— Your task —
Retyping all the entries exactly is the whole task.

-- Recorded information follows --

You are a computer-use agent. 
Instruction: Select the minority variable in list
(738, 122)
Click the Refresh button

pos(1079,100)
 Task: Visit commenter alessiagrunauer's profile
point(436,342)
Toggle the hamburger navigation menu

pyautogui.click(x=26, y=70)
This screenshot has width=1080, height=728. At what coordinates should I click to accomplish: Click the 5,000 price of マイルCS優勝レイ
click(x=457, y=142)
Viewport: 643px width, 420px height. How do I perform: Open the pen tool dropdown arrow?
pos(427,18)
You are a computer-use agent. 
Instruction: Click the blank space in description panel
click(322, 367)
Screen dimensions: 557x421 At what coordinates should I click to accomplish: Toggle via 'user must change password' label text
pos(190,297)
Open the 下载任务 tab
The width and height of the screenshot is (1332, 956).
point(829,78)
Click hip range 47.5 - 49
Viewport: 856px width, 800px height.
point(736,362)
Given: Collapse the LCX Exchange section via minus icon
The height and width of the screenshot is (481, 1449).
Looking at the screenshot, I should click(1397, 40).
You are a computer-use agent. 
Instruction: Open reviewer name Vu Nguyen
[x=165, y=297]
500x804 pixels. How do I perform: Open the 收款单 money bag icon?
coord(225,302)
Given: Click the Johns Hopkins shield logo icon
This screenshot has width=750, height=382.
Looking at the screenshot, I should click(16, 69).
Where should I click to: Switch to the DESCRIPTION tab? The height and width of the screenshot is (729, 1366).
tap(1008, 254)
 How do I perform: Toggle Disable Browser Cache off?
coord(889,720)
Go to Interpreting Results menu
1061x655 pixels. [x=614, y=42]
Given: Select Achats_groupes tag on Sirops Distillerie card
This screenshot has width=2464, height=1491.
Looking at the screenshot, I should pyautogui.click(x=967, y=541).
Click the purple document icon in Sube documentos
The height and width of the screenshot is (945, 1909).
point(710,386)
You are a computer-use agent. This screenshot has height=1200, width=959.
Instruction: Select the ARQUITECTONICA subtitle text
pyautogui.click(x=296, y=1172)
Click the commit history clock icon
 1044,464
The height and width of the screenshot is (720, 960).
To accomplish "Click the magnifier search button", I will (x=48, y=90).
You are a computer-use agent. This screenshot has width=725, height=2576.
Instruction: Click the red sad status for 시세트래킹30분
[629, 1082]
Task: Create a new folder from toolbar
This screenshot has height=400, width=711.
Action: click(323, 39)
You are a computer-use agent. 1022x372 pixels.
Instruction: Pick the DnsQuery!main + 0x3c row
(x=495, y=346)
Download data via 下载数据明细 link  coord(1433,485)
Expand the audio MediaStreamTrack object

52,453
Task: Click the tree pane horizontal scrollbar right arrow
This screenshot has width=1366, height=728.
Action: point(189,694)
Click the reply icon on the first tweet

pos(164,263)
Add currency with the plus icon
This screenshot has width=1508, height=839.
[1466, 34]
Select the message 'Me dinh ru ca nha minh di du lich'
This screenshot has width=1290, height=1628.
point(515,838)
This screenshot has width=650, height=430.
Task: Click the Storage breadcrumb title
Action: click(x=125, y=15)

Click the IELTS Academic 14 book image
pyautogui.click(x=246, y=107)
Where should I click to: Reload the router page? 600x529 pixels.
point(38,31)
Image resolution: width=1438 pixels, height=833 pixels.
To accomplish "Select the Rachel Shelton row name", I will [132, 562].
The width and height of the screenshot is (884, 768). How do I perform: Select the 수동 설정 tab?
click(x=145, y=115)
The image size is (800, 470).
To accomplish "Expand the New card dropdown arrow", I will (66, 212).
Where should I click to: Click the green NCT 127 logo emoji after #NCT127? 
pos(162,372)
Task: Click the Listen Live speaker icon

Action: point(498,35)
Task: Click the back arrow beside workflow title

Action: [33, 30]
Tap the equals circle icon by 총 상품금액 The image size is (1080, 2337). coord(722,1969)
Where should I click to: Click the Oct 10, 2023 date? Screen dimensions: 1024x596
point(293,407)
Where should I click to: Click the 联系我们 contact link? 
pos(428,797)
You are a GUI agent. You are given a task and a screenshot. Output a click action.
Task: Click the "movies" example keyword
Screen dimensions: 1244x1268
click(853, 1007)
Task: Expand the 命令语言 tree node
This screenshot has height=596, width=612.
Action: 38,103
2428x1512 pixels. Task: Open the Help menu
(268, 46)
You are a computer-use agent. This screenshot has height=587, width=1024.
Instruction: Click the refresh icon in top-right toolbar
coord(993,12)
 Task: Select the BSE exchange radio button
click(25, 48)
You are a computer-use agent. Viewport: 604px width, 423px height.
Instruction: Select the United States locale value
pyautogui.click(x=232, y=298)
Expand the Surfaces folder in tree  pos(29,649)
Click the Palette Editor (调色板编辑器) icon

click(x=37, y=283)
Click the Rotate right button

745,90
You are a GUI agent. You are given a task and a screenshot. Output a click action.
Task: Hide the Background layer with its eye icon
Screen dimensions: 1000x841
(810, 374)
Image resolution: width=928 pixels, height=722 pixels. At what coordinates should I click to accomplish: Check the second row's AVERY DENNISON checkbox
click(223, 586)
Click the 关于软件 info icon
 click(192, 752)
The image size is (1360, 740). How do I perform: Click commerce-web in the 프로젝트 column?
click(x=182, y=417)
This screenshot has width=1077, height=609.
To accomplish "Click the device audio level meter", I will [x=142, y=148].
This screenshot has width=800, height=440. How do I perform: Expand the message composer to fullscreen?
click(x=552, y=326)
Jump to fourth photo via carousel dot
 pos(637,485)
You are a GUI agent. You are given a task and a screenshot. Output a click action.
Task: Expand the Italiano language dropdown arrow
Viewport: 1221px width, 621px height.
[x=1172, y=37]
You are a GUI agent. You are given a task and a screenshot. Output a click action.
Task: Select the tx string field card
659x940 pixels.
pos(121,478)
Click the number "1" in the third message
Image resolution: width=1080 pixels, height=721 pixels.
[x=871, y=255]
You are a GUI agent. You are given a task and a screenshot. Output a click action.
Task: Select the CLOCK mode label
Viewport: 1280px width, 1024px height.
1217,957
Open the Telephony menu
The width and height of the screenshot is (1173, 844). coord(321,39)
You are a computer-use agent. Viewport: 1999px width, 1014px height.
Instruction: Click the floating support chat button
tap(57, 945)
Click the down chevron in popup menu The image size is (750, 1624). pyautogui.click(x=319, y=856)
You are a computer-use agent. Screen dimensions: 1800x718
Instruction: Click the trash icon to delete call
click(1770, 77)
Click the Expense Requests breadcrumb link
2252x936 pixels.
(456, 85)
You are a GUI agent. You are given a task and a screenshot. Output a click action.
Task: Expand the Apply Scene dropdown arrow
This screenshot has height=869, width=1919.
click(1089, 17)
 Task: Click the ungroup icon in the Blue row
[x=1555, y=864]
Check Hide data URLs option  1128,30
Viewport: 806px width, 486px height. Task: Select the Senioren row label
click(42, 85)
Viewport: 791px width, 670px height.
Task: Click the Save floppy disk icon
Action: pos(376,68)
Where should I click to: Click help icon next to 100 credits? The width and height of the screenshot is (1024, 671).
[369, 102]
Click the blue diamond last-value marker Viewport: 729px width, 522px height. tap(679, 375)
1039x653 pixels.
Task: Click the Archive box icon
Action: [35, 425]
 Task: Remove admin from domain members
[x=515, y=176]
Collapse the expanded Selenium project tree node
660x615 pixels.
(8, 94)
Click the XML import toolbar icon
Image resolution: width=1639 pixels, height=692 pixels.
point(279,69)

-- Recorded information concluded --

— Answer box —
You are a computer-use agent. 
Instruction: Select the minority variable in list
(738, 122)
Click the Refresh button

pos(1079,100)
 Task: Visit commenter alessiagrunauer's profile
point(436,342)
Toggle the hamburger navigation menu

pyautogui.click(x=26, y=70)
This screenshot has width=1080, height=728. At what coordinates should I click to accomplish: Click the 5,000 price of マイルCS優勝レイ
click(x=457, y=142)
Viewport: 643px width, 420px height. How do I perform: Open the pen tool dropdown arrow?
pos(427,18)
You are a computer-use agent. 
Instruction: Click the blank space in description panel
click(322, 367)
Screen dimensions: 557x421 At what coordinates should I click to accomplish: Toggle via 'user must change password' label text
pos(190,297)
Open the 下载任务 tab
The width and height of the screenshot is (1332, 956).
point(829,78)
Click hip range 47.5 - 49
Viewport: 856px width, 800px height.
point(736,362)
Given: Collapse the LCX Exchange section via minus icon
The height and width of the screenshot is (481, 1449).
Looking at the screenshot, I should click(1397, 40).
You are a computer-use agent. 
Instruction: Open reviewer name Vu Nguyen
[x=165, y=297]
500x804 pixels. How do I perform: Open the 收款单 money bag icon?
coord(225,302)
Given: Click the Johns Hopkins shield logo icon
This screenshot has width=750, height=382.
Looking at the screenshot, I should click(16, 69).
Where should I click to: Switch to the DESCRIPTION tab? The height and width of the screenshot is (729, 1366).
tap(1008, 254)
 How do I perform: Toggle Disable Browser Cache off?
coord(889,720)
Go to Interpreting Results menu
1061x655 pixels. [x=614, y=42]
Given: Select Achats_groupes tag on Sirops Distillerie card
This screenshot has width=2464, height=1491.
Looking at the screenshot, I should pyautogui.click(x=967, y=541).
Click the purple document icon in Sube documentos
The height and width of the screenshot is (945, 1909).
point(710,386)
You are a computer-use agent. This screenshot has height=1200, width=959.
Instruction: Select the ARQUITECTONICA subtitle text
pyautogui.click(x=296, y=1172)
Click the commit history clock icon
 1044,464
The height and width of the screenshot is (720, 960).
To accomplish "Click the magnifier search button", I will (x=48, y=90).
You are a computer-use agent. This screenshot has width=725, height=2576.
Instruction: Click the red sad status for 시세트래킹30분
[629, 1082]
Task: Create a new folder from toolbar
This screenshot has height=400, width=711.
Action: click(323, 39)
You are a computer-use agent. 1022x372 pixels.
Instruction: Pick the DnsQuery!main + 0x3c row
(x=495, y=346)
Download data via 下载数据明细 link  coord(1433,485)
Expand the audio MediaStreamTrack object

52,453
Task: Click the tree pane horizontal scrollbar right arrow
This screenshot has width=1366, height=728.
Action: point(189,694)
Click the reply icon on the first tweet

pos(164,263)
Add currency with the plus icon
This screenshot has width=1508, height=839.
[1466, 34]
Select the message 'Me dinh ru ca nha minh di du lich'
This screenshot has width=1290, height=1628.
point(515,838)
This screenshot has width=650, height=430.
Task: Click the Storage breadcrumb title
Action: click(x=125, y=15)

Click the IELTS Academic 14 book image
pyautogui.click(x=246, y=107)
Where should I click to: Reload the router page? 600x529 pixels.
point(38,31)
Image resolution: width=1438 pixels, height=833 pixels.
To accomplish "Select the Rachel Shelton row name", I will [132, 562].
The width and height of the screenshot is (884, 768). How do I perform: Select the 수동 설정 tab?
click(x=145, y=115)
The image size is (800, 470).
To accomplish "Expand the New card dropdown arrow", I will (66, 212).
Where should I click to: Click the green NCT 127 logo emoji after #NCT127? 
pos(162,372)
Task: Click the Listen Live speaker icon

Action: point(498,35)
Task: Click the back arrow beside workflow title

Action: [33, 30]
Tap the equals circle icon by 총 상품금액 The image size is (1080, 2337). coord(722,1969)
Where should I click to: Click the Oct 10, 2023 date? Screen dimensions: 1024x596
point(293,407)
Where should I click to: Click the 联系我们 contact link? 
pos(428,797)
You are a GUI agent. You are given a task and a screenshot. Output a click action.
Task: Click the "movies" example keyword
Screen dimensions: 1244x1268
click(853, 1007)
Task: Expand the 命令语言 tree node
This screenshot has height=596, width=612.
Action: 38,103
2428x1512 pixels. Task: Open the Help menu
(268, 46)
You are a computer-use agent. This screenshot has height=587, width=1024.
Instruction: Click the refresh icon in top-right toolbar
coord(993,12)
 Task: Select the BSE exchange radio button
click(25, 48)
You are a computer-use agent. Viewport: 604px width, 423px height.
Instruction: Select the United States locale value
pyautogui.click(x=232, y=298)
Expand the Surfaces folder in tree  pos(29,649)
Click the Palette Editor (调色板编辑器) icon

click(x=37, y=283)
Click the Rotate right button

745,90
You are a GUI agent. You are given a task and a screenshot. Output a click action.
Task: Hide the Background layer with its eye icon
Screen dimensions: 1000x841
(810, 374)
Image resolution: width=928 pixels, height=722 pixels. At what coordinates should I click to accomplish: Check the second row's AVERY DENNISON checkbox
click(223, 586)
Click the 关于软件 info icon
 click(192, 752)
The image size is (1360, 740). How do I perform: Click commerce-web in the 프로젝트 column?
click(x=182, y=417)
This screenshot has width=1077, height=609.
To accomplish "Click the device audio level meter", I will [x=142, y=148].
This screenshot has width=800, height=440. How do I perform: Expand the message composer to fullscreen?
click(x=552, y=326)
Jump to fourth photo via carousel dot
 pos(637,485)
You are a GUI agent. You are given a task and a screenshot. Output a click action.
Task: Expand the Italiano language dropdown arrow
Viewport: 1221px width, 621px height.
[x=1172, y=37]
You are a GUI agent. You are given a task and a screenshot. Output a click action.
Task: Select the tx string field card
659x940 pixels.
pos(121,478)
Click the number "1" in the third message
Image resolution: width=1080 pixels, height=721 pixels.
[x=871, y=255]
You are a GUI agent. You are given a task and a screenshot. Output a click action.
Task: Select the CLOCK mode label
Viewport: 1280px width, 1024px height.
1217,957
Open the Telephony menu
The width and height of the screenshot is (1173, 844). coord(321,39)
You are a computer-use agent. Viewport: 1999px width, 1014px height.
Instruction: Click the floating support chat button
tap(57, 945)
Click the down chevron in popup menu The image size is (750, 1624). pyautogui.click(x=319, y=856)
You are a computer-use agent. Screen dimensions: 1800x718
Instruction: Click the trash icon to delete call
click(1770, 77)
Click the Expense Requests breadcrumb link
2252x936 pixels.
(456, 85)
You are a GUI agent. You are given a task and a screenshot. Output a click action.
Task: Expand the Apply Scene dropdown arrow
This screenshot has height=869, width=1919.
click(1089, 17)
 Task: Click the ungroup icon in the Blue row
[x=1555, y=864]
Check Hide data URLs option  1128,30
Viewport: 806px width, 486px height. Task: Select the Senioren row label
click(42, 85)
Viewport: 791px width, 670px height.
Task: Click the Save floppy disk icon
Action: pos(376,68)
Where should I click to: Click help icon next to 100 credits? The width and height of the screenshot is (1024, 671).
[369, 102]
Click the blue diamond last-value marker Viewport: 729px width, 522px height. tap(679, 375)
1039x653 pixels.
Task: Click the Archive box icon
Action: [35, 425]
 Task: Remove admin from domain members
[x=515, y=176]
Collapse the expanded Selenium project tree node
660x615 pixels.
(8, 94)
Click the XML import toolbar icon
Image resolution: width=1639 pixels, height=692 pixels.
point(279,69)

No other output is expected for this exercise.